━━ Supplied records ━━

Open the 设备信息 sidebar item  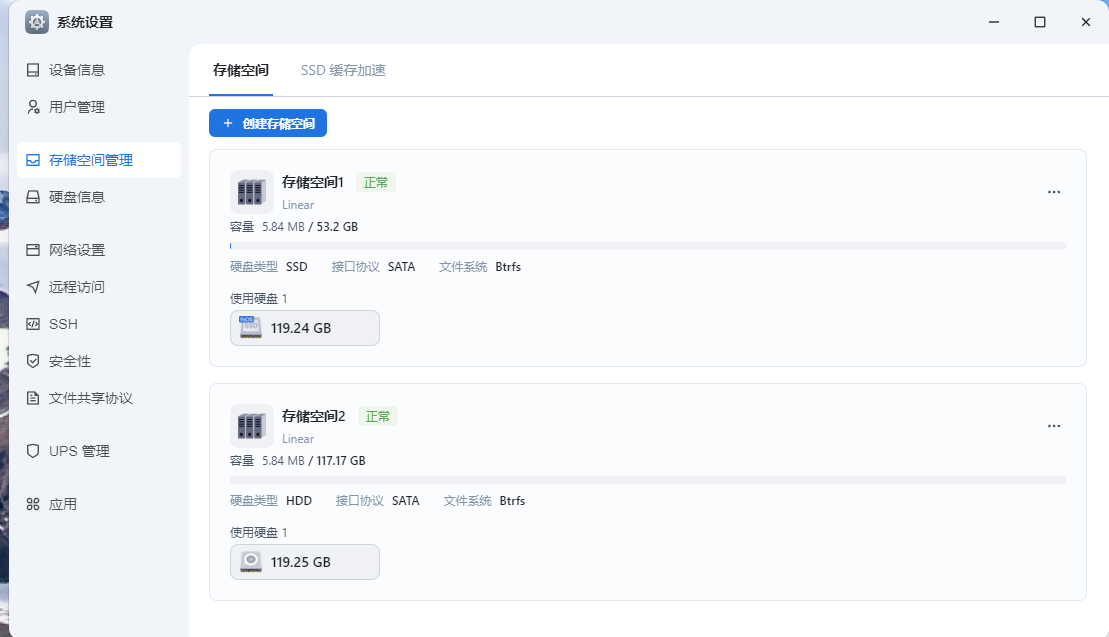(x=98, y=70)
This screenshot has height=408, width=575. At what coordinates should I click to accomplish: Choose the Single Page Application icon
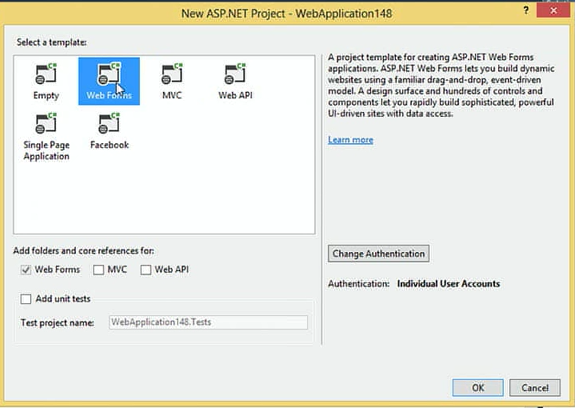pyautogui.click(x=46, y=123)
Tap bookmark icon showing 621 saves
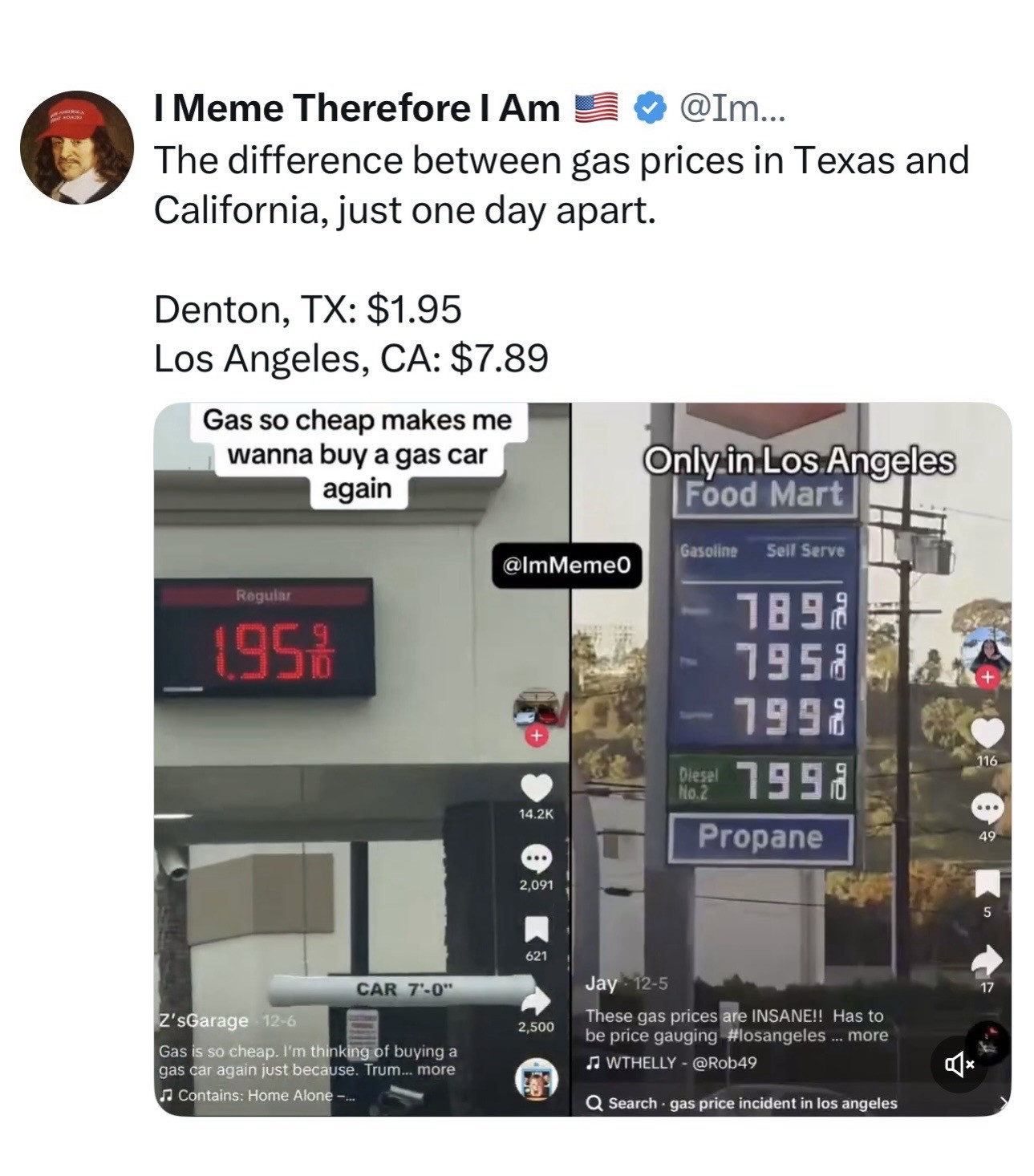The image size is (1034, 1176). (536, 929)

━━━

Exercise aim: Retype, please, exactly the lines that begin with the one containing "This screenshot has" and end at the last line of the entries above, both included, leaving out pictures.

Answer box:
This screenshot has height=408, width=575. At what coordinates should I click to accomplish: Choose the Single Page Application icon
pyautogui.click(x=46, y=123)
Tap bookmark icon showing 621 saves
The image size is (1034, 1176). (536, 929)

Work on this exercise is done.